» Problems to work on
A. In the 8087 coprocessor text, what size of value does the fraction processing circuitry support?
B. Continue the 8087 coprocessor text from its final sentence onward.

-------- Provided text --------

Extracting ROM constants from the 8087 math coprocessor's die

Intel introduced the 8087 chip in 1980 to improve floating-point performance on the 8086 and 8088 processors, and it was used with the original IBM PC. Since early microprocessors operated only on integers, arithmetic with floating-point numbers was slow and transcendental operations such as arctangent or logarithms were even worse. Adding the 8087 co-processor chip to a system made floating-point operations up to 100 times faster.

I opened up an 8087 chip and took photos with a microscope. The photo below shows the chip's tiny silicon die. Around the edges of the chip, tiny bond wires connect the chip to the 40 external pins. The labels show the main functional blocks, based on my reverse engineering. By examining the chip closely, various constants can be read out of the chip's ROM, numbers such as pi that the chip uses in its calculations.

Die of the Intel 8087 floating point unit chip, with main functional blocks labeled. The constant ROM is outlined in green. Click for a larger image.

Die of the Intel 8087 floating point unit chip, with main functional blocks labeled. The constant ROM is outlined in green. Click for a larger image.

The top half of the chip contains the control circuitry. Performing a floating-point instruction might require 1000 steps; the 8087 used microcode to specify these steps. The die photo above shows the "engine" that ran the microcode program; it is basically a simple CPU. Next to it is the large ROM that holds the microcode.

The bottom half of the die holds the circuitry that processes floating-point numbers. A floating-point number consists of a fraction (also called significand or mantissa), an exponent, and a sign bit. (For a base-10 analogy, in the number 6.02×1023, 6.02 is the fraction and 23 is the exponent.) The chip has separate circuitry to process the fraction and the exponent in parallel. The fraction processing circuitry supports 67-bit values, a 64-bit fraction with three extra bits for accuracy. From left to right, the fraction circuitry consists of a constant ROM, a shifter, adder/subtracters, and the register stack. The constant ROM (highlighted in green) is the subject of this post.

The 8087 operated as a co-processor with the 8086 processor. When the 8086 encountered a special floating-point instruction, the processor ignored it and let the 8087 execute the instruction in parallel.1 I won't explain in detail how the 8087 works internally, but as an overview, floating-point operations are implemented using integer adds/subtracts and shifts. To add or subtract two floating-point numbers, the 8087 shifts the numbers until the binary points (i.e. the decimal points but in binary) line up, and then adds or subtracts the fraction. Multiplication, division, and square root are performed through repeated shifts and adds or subtracts. Transcendental operations (tan, arctan, log, power) use CORDIC algorithms, which use shifts and adds of special constants for efficient computation.

-------- Material supplied --------

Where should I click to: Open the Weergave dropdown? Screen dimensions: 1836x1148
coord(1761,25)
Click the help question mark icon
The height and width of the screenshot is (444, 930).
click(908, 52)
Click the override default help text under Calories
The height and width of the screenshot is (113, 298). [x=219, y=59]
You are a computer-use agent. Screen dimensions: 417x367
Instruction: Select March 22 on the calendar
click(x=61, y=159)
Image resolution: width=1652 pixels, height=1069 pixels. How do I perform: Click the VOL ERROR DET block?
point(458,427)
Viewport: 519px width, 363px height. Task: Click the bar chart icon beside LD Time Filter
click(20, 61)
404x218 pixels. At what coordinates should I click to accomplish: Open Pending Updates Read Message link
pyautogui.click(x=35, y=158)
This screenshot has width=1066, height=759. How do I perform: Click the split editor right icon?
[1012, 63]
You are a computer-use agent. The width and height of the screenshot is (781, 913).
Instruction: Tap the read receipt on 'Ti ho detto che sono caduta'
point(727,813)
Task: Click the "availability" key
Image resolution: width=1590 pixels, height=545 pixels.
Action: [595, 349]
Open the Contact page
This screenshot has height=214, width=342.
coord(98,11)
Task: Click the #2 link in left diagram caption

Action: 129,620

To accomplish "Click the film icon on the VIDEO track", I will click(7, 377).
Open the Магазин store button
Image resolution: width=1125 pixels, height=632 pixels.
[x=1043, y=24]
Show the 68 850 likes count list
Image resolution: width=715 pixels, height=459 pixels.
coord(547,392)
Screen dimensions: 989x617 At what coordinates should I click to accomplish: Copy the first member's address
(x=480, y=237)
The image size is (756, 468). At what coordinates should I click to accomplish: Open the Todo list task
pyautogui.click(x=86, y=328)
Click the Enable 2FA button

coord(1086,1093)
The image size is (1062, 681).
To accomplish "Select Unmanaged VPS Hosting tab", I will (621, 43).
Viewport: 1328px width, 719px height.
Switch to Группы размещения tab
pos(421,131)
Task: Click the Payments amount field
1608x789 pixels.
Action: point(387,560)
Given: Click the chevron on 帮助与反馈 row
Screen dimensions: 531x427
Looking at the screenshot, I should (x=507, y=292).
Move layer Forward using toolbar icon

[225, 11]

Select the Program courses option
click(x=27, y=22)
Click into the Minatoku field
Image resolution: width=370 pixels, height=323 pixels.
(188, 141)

--------

» Answers to the exercise
A. It supports 67-bit values: a 64-bit fraction with three extra bits for accuracy.

B.
Implementation of the ROM

This post describes the ROM that holds constants (not to be confused with the larger, four-level microcode ROM.2) The constant ROM holds the constants (such as pi, ln(2), and sqrt(2)) that the 8087 needs for its computations. The photo below shows part of the constant ROM. The metal layer has been removed to show the silicon underneath. The pinkish regions are silicon doped to have different properties, while the reddish and greenish lines are polysilicon, a special type of silicon wiring layered on top. Note the regular grid structure of the ROM. The ROM consists of two columns of transistors, holding the bits. To explain how the ROM works, I'll start by explaining how a transistor works.

Part of the constant ROM, with the metal layer removed. The three columns of larger transistors are used to select between rows.

Part of the constant ROM, with the metal layer removed. The three columns of larger transistors are used to select between rows.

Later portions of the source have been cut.